Kincaid University broke ground this week on a new athletic complex intended to serve both its rowing and basketball programs, the largest athletics capital project in the private university's history and one officials say has been years in the making.
Kincaid University President Dr. Howard Faircloth said the new complex, which will include an indoor rowing tank, a strength and conditioning center, and a dedicated basketball practice gym, represents the largest single athletics investment in the university’s history. “We have asked our rowing and basketball programs to compete at a high level for years with facilities that were, frankly, showing their age,” Faircloth said at the groundbreaking ceremony. “This is the university making good on what our coaches and student-athletes have earned.”
A gift years in the making
The roughly $22 million project is funded primarily through a lead gift from Kincaid alumnus and former rowing team captain Thomas Bellinger, along with a broader capital campaign that Kincaid Athletic Director Colin Yates said has been underway quietly for nearly three years. “We didn’t want to announce a project like this until we knew we could actually finish it,” Yates said. “Thomas’s gift is what let us go from a wish list to an architect’s drawing to a shovel in the ground.”
Yates said the timing reflects both the program’s on-field success and broader momentum on Kincaid’s campus, where the university’s biotech research has drawn national attention and new investment in recent years. “It’s not a coincidence that alumni are more willing to invest in this university right now,” Yates said. “When people feel good about what’s happening on campus generally, athletics benefits from that same energy.”
What the rowing and basketball programs gain
Rowing coach Priya Bhatt said the indoor tank will be transformative for a program that currently loses roughly ten weeks of on-water training each year to weather, forcing rowers into cramped erg sessions in a converted equipment room. “Right now we’re basically guessing how our technique holds up until we get back on the river,” Bhatt said. “An indoor tank means we can actually watch and correct stroke mechanics all winter instead of hoping it translates once the season starts.”
Men’s basketball coach Aaron Fitch said the program’s current practice gym, which doubles as a recreational facility for the broader student body during the day, has made it difficult to secure consistent practice time. “We’ve had practices bumped for intramural schedules more than once,” Fitch said. “A dedicated gym means our players stop losing hours to scheduling conflicts and start getting the repetition that actually shows up in games.”
We compete in a conference against schools with three and four times our athletics budget. This complex doesn’t close that gap entirely, but it means we’re no longer asking our athletes to overcome their own facilities just to compete.

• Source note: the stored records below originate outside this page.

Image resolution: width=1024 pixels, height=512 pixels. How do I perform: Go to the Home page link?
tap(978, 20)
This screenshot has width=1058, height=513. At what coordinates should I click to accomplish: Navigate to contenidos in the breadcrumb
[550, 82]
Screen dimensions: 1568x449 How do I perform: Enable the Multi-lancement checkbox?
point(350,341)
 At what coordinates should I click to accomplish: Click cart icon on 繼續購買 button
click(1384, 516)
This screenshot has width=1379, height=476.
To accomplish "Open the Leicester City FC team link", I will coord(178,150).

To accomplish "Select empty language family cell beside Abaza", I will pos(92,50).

Colin Yates, Athletic Director, Kincaid University
Not everyone on campus has welcomed the project without reservation. Some faculty members have questioned the timing of a major athletics investment when Kincaid’s tuition has risen faster than inflation in recent years, a tension Faircloth acknowledged directly at the ceremony. “I understand the question of priorities, and I don’t dismiss it,” he said. “This project is funded through athletics-specific gifts and a capital campaign, not tuition dollars, and I think that distinction matters, even if I understand why it doesn’t fully resolve people’s concerns.”

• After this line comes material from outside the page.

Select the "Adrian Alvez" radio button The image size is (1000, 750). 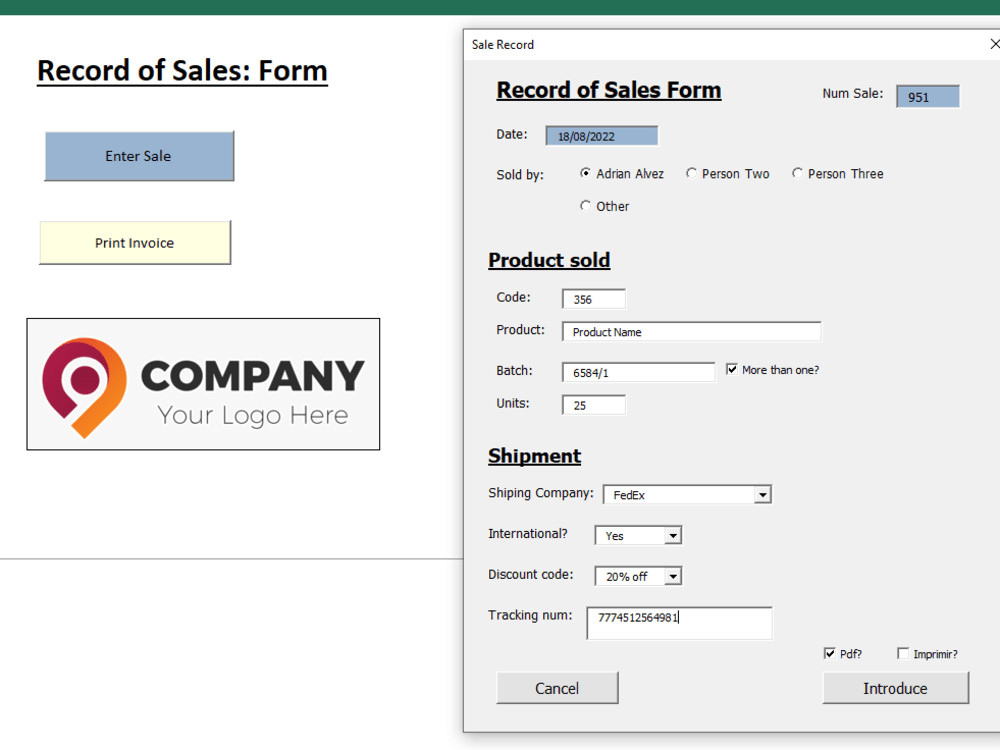click(585, 172)
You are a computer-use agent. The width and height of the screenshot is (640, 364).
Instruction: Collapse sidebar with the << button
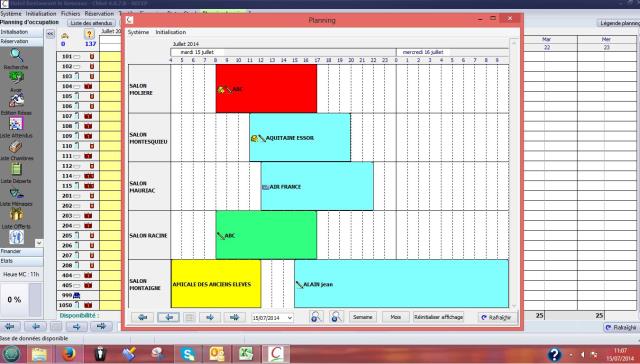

The project’s location, on a currently underused edge of campus near the university’s athletic fields, required the university to relocate a set of intramural fields, a change that drew some grumbling from students who use them for pickup soccer and ultimate frisbee. Yates said the university plans to build replacement fields elsewhere on campus before construction on the new complex is complete, targeting a timeline that keeps both projects roughly in sync.
Bhatt said the rowing program’s recent success, including a berth at a national qualifying regatta, has made the case for investment easier to make to donors than it might have been a decade ago. “Winning helps everything,” she said. “People want to invest in something that’s already proving it can compete. Our job now is to keep winning while this building goes up so the timing lines up perfectly.”

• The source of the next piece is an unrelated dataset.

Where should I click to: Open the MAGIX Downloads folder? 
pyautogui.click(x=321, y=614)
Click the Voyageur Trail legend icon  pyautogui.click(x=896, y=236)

Fitch said he has already used renderings of the new practice gym in conversations with recruits, describing the facility as a tangible sign that Kincaid is serious about investing in basketball even as a Division III program without athletic scholarships. “Recruits used to ask me why they should come here instead of a bigger program,” he said. “Now I have an answer that isn’t just about academics. It’s about a school that’s putting real money behind this sport.”
Construction is expected to take roughly 18 months, with Yates targeting a opening in time for the rowing team’s indoor winter training season. Faircloth said the university has no immediate plans for additional athletics facility projects but did not rule out further investment if the current campaign continues to draw donor interest. “This has been a long time coming,” he said. “I’d like to think it’s the beginning of a different relationship between this university and its athletics programs, not a one-time gesture.”